## Given records
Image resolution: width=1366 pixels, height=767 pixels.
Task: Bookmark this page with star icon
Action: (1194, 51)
---
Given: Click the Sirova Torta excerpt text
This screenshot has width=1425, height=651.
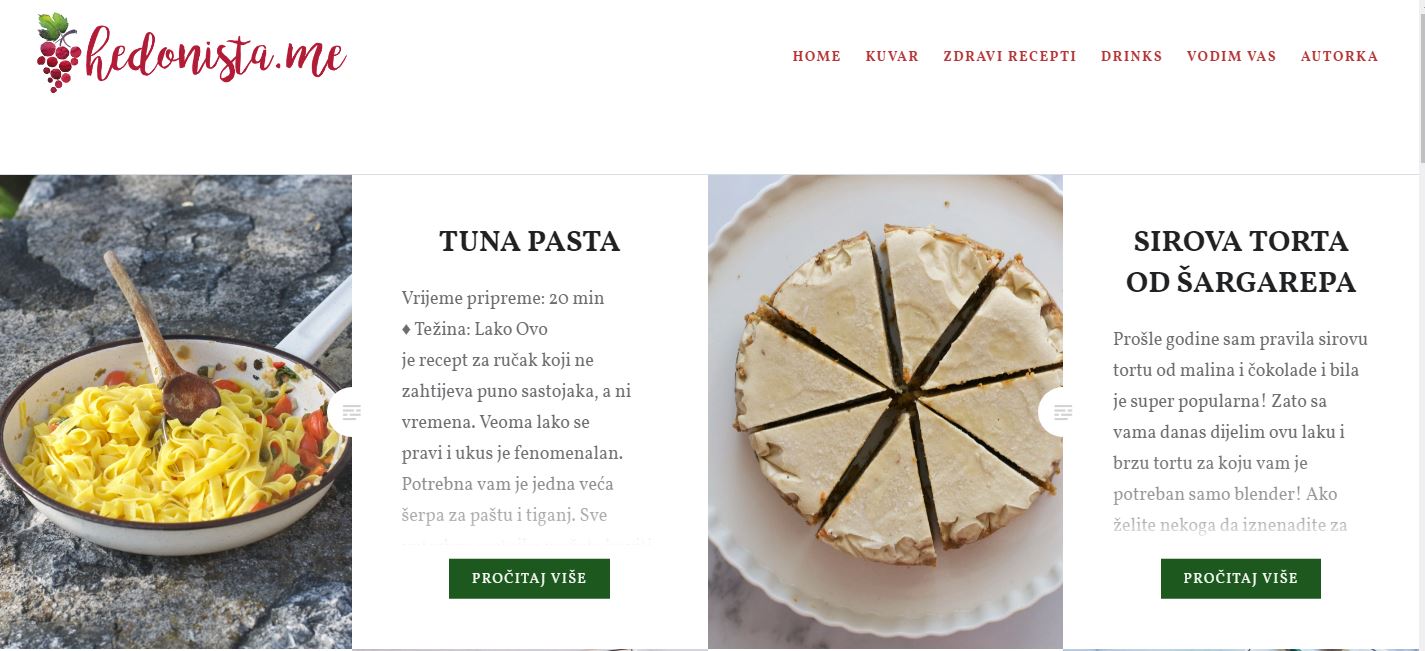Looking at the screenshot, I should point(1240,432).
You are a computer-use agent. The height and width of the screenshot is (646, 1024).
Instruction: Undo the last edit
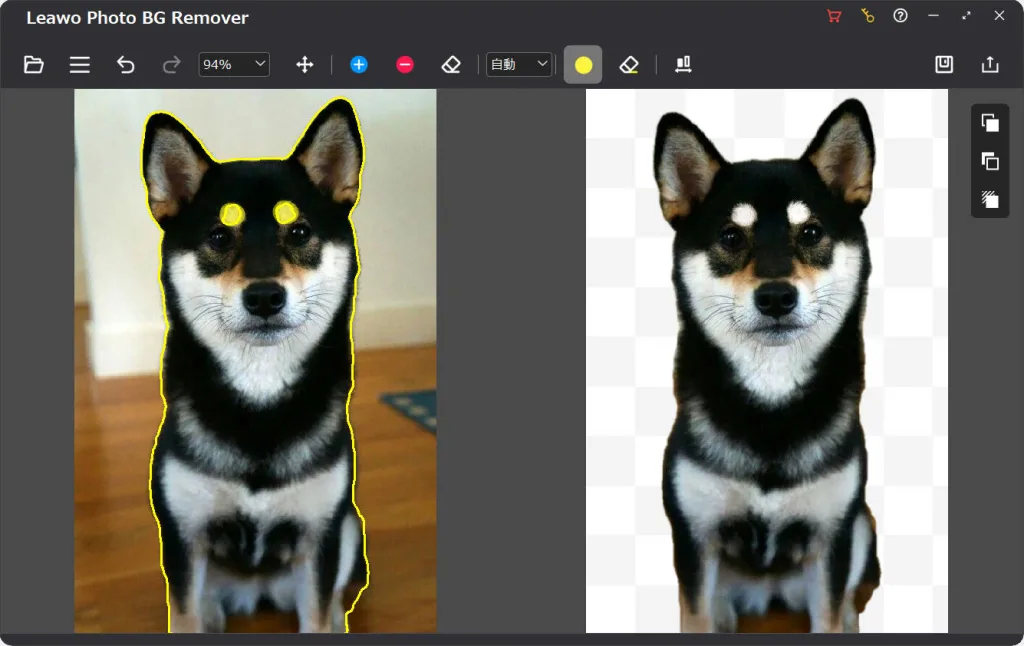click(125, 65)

## What the task asks
Arrange the listing as a Markdown table with the columns "Row" and "Line," starting at the line with "Image resolution: width=1366" and ending at the line with "Action: (1194, 51)". Number the rows, and leave out any blank lines.

## Task answer
| Row | Line |
|---|---|
| 1 | Image resolution: width=1366 pixels, height=767 pixels. |
| 2 | Task: Bookmark this page with star icon |
| 3 | Action: (1194, 51) |